Please rescale the listing starting at the line containing "You are a GUI" and ending at the line containing "click(158, 169)", giving only those lines, requests included, with each answer coordinate multiplied by 0.45 and rounded to a whole number (halves round up). Leave out the pictures.

DATA RECORDS
····················

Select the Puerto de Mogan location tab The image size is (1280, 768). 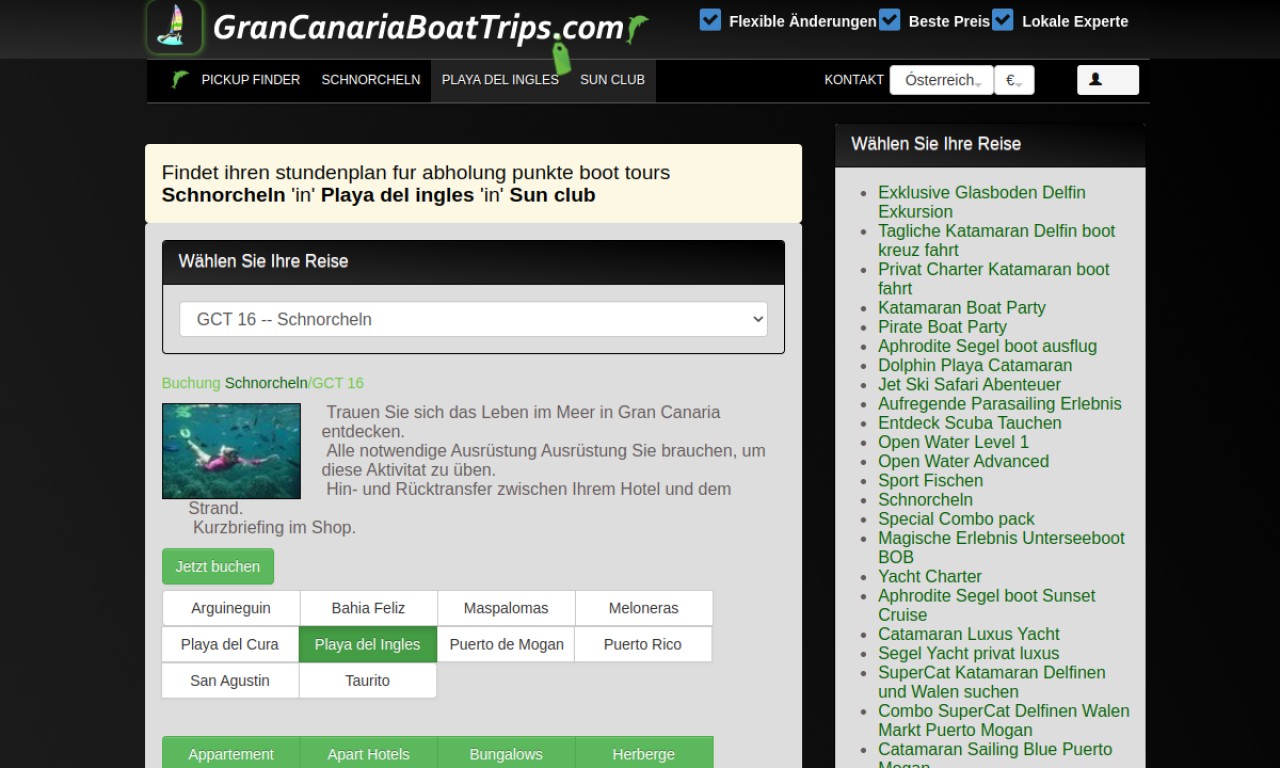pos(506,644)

····················

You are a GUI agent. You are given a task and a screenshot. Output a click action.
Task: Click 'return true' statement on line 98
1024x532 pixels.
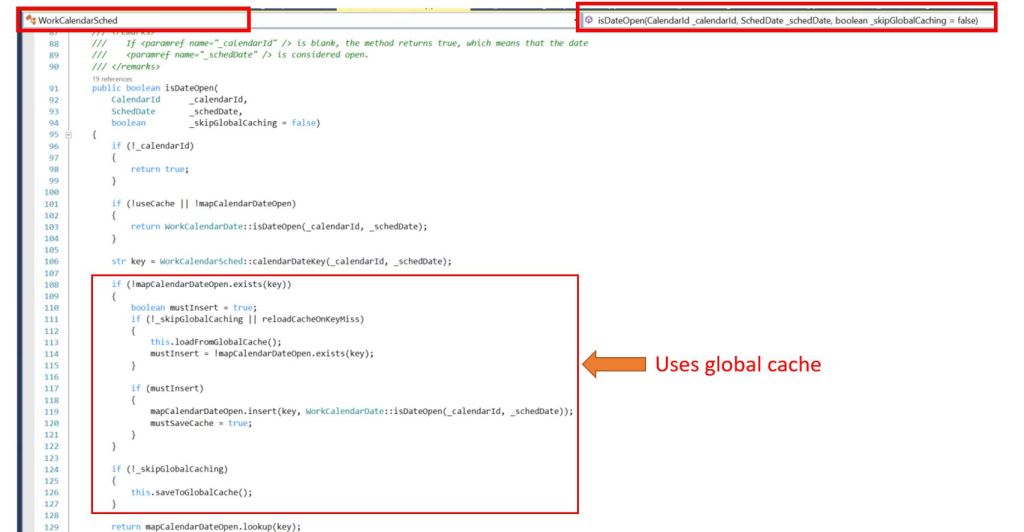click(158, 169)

····················

ANSWER TO THE EXERCISE
You are a GUI agent. You are given a task and a screenshot. Output a click action.
Task: Click 'return true' statement on line 98
1024x532 pixels.
click(71, 76)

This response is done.